While he was unable to qualify for a feature in those events, he broke through with a second-fast qualifying effort in his group, a heat race win and a seventh-place finish in the second night of competition at Bubba Raceway Park on Feb. 2.
“That last race at Bubba, we were just getting comfortable and learning about the car,” Friesen said. “It all kind of fell into place for us. Our guys getting comfortable working on the car, myself getting comfortable with the shocks and springs and stuff and getting comfortable in the seat as well.”
He’s won numerous races with the Super DIRTcar Series, took a checkered flag with the World of Outlaws NOS Energy Drink Sprint Car Series in 2015 and even has two NASCAR victories in his Truck.
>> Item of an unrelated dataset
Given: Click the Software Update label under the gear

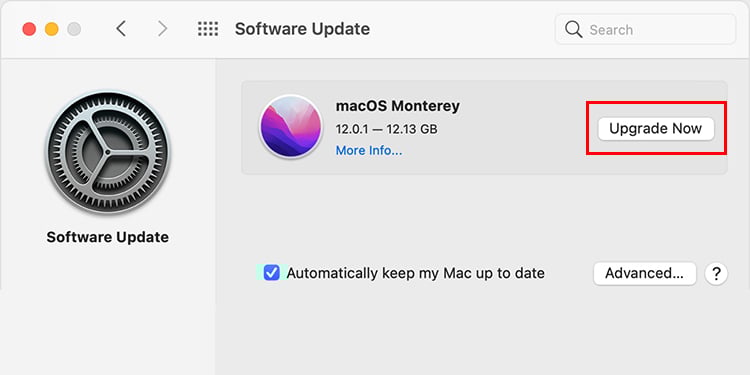Looking at the screenshot, I should [x=108, y=237].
He’s mastered his skills in all three disciplines and is ready to take on the new challenge of a dirt late model.
“It’s cool. It’s definitely unique,” Friesen said. “It’s a different experience from the Truck, the [big-block] modified or even the sprint car racing I did some years ago. Definitely something I’ve always wanted to do, being a fan of that discipline of racing.”
He’s said before that there are “zero moral victories,” even when it comes to something as new and challenging as the Late Model is to him. When he missed the final transfer spot by one position to get in the feature of his only East Bay appearance last month, a strong feeling of frustration set in. But while that relentless desire to improve and compete against the best drivers fuels him, he knows it’s going to take some time for he and the car to fully mesh.
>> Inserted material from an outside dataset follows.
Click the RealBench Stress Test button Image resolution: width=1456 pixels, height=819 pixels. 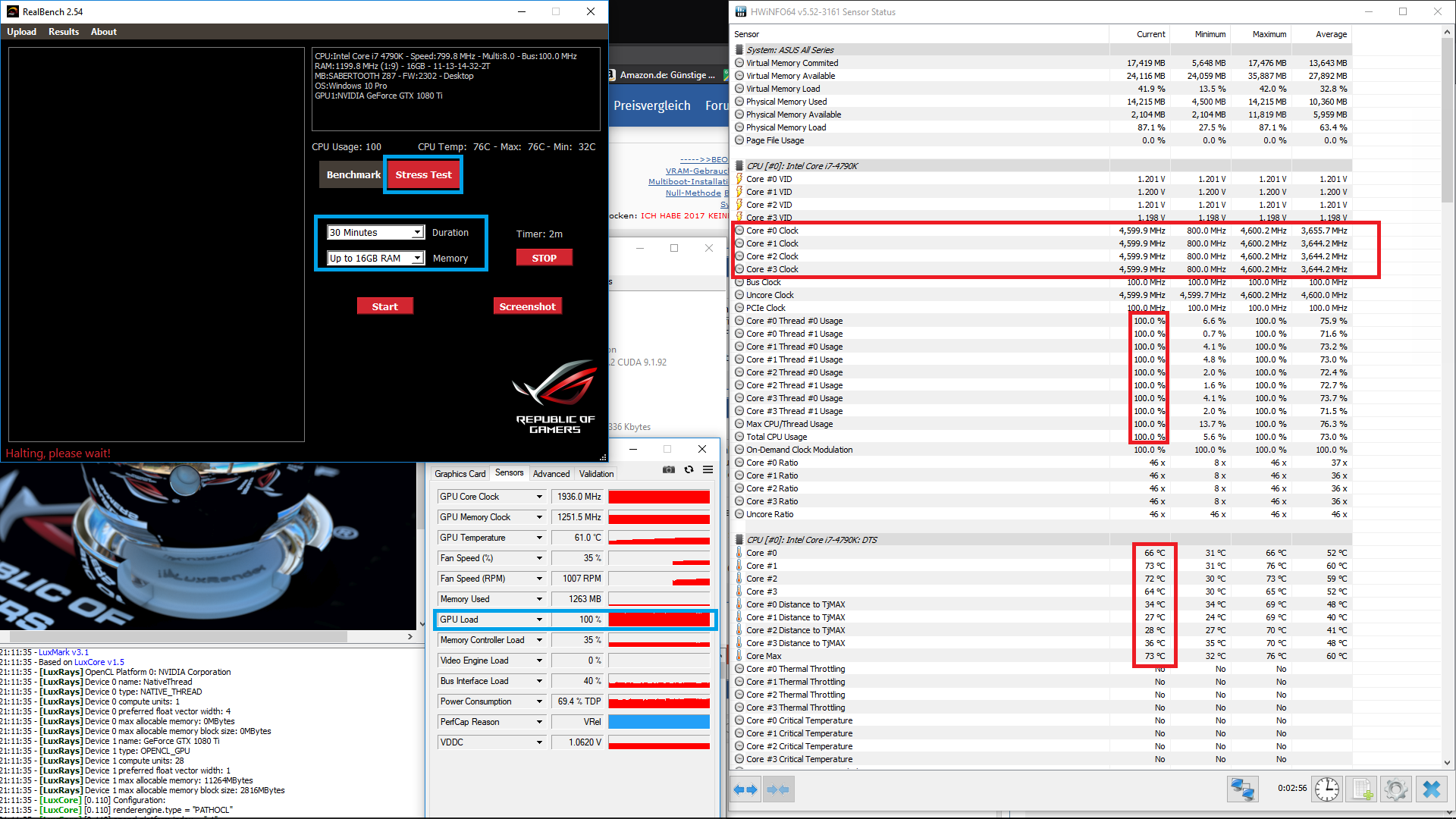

“We’re realistic about our goals with the late model,” Friesen said. “Especially in Florida during the Speedweeks chase when there was 60s, high-50s car-count; East Bay had like 76 the night we ran there. So, our first goal was just to qualify for a feature.”
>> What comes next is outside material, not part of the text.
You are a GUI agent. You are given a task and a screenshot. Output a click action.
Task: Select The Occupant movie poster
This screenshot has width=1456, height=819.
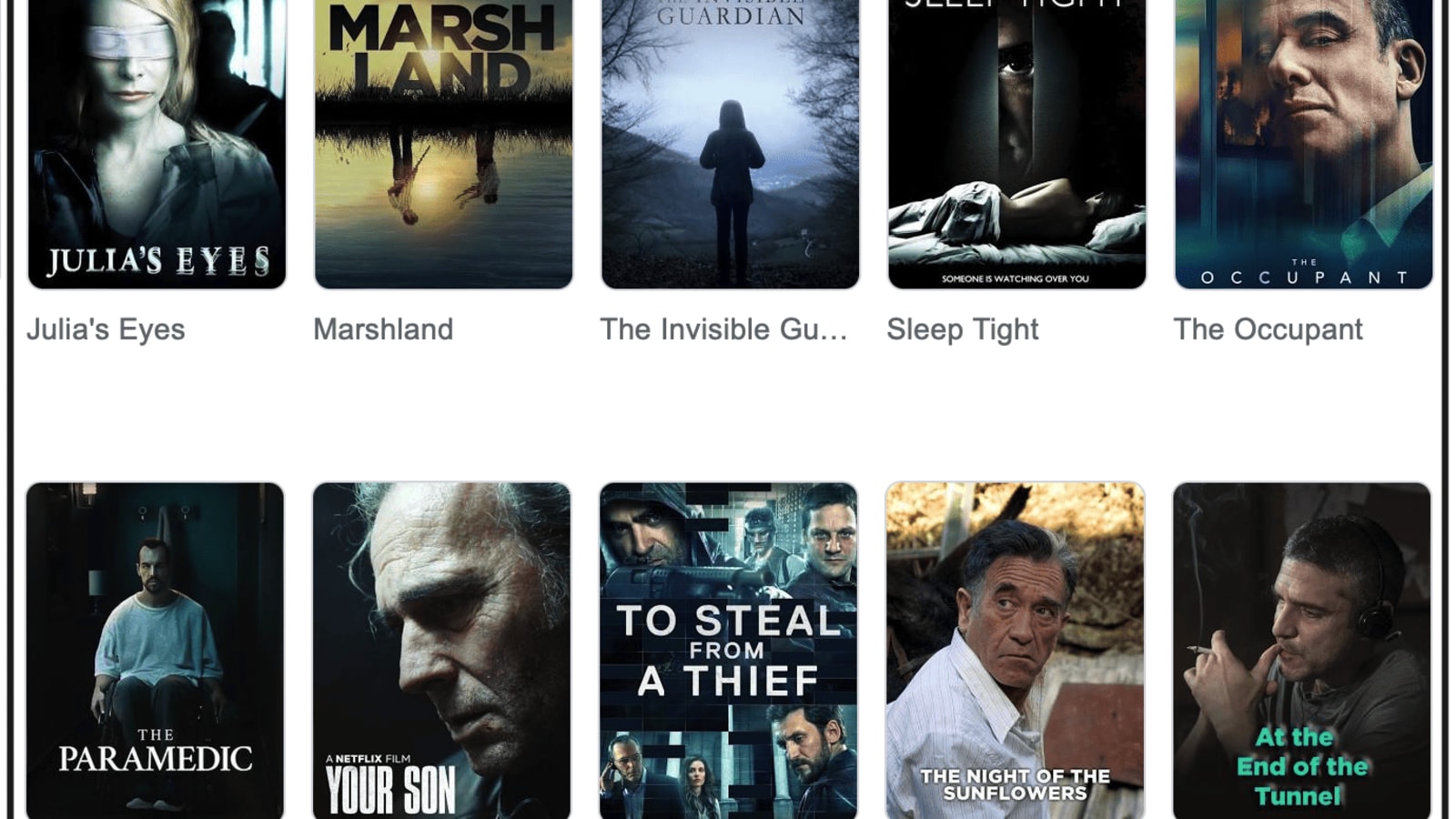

With three new tracks now under his belt in a late model, all of different sizes and surface types, Friesen’s ready to apply all he’s learned in the past month and tackle a fourth new venue this weekend at Lake View.
“I probably learned more about racing and that style in those couple of weeks than I have in the last 10 years between the Modified and Truck races,” Friesen said. “It’s a whole different discipline, but it’s been really exciting and a lot of fun to learn that.”